Australia currently has 29 Microsoft data centre sites across three Azure regions, the result of the A$5 billion 2023 commitment. The new investment will substantially extend that footprint.

The second component is cybersecurity. Microsoft will expand its existing Microsoft-ASD Cyber-Shield programme, a collaboration with the Australian Signals Directorate, to additional critical government agencies, and will deepen its collaboration on national resilience with the Department of Home Affairs.

Cyber-Shield was established under the 2023 commitment; its extension to more agencies signals a closer integration of Microsoft’s infrastructure with Australia’s national security architecture, a dynamic that has become common in hyperscaler deals with governments seeking sovereign AI capabilities.

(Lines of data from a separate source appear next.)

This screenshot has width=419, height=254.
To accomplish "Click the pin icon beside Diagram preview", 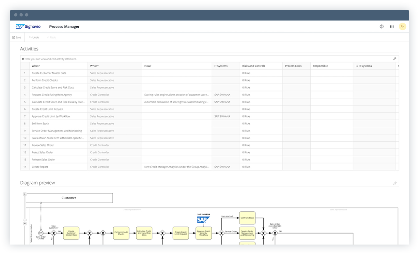I will tap(395, 182).
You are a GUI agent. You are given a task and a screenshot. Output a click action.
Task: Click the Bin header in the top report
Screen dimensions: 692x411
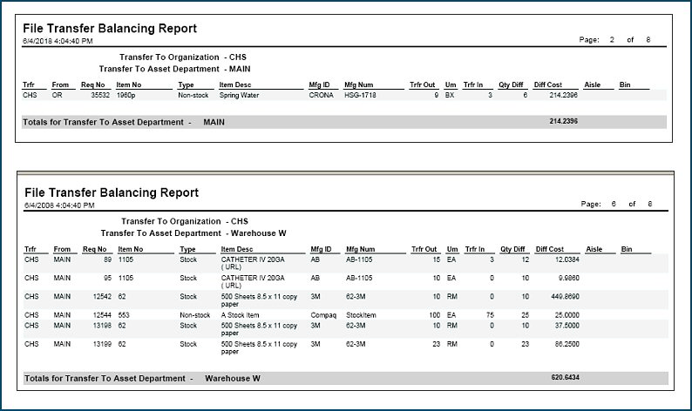point(625,85)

The third is skills. Microsoft will train three million Australians with workforce-ready AI skills by the end of 2028, in addition to the more than one million Australians and New Zealanders it previously committed to training under the 2023 agreement.

The fourth is AI safety and governance: Microsoft will collaborate with the Australian AI Safety Institute and conduct what the company describes as an industry-first dialogue with workers on the impact of AI on employment.

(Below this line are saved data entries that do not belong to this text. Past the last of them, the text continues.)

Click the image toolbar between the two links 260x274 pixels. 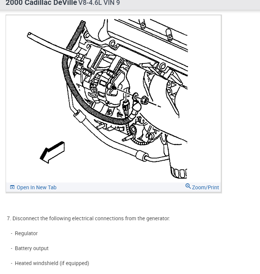[120, 187]
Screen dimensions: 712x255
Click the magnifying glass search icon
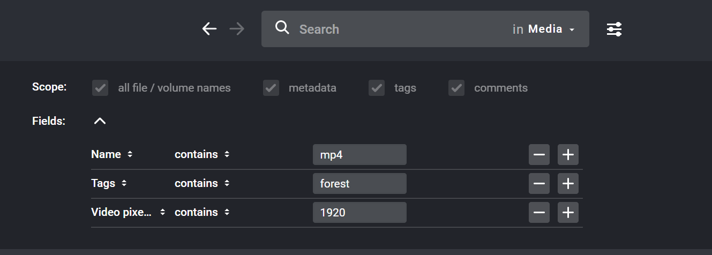pos(282,28)
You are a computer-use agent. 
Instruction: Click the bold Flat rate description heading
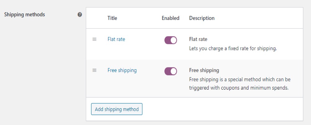pyautogui.click(x=198, y=39)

EY-Parthenon analysis commissioned by Microsoft estimates that across the 2025 financial year, the company was responsible for A$36 billion in local economic contribution and sustained the equivalent of more than 186,000 full-timejobs, figures that will be cited in support of the deal’s economic case but which should be read as Microsoft-commissioned modelling rather than independent assessment.

Nadella, making his first visit to Australia since 2019, framed the investment as a bet on Australia becoming an active participant in AI-driven economic growth rather than a passive consumer of AI products built elsewhere.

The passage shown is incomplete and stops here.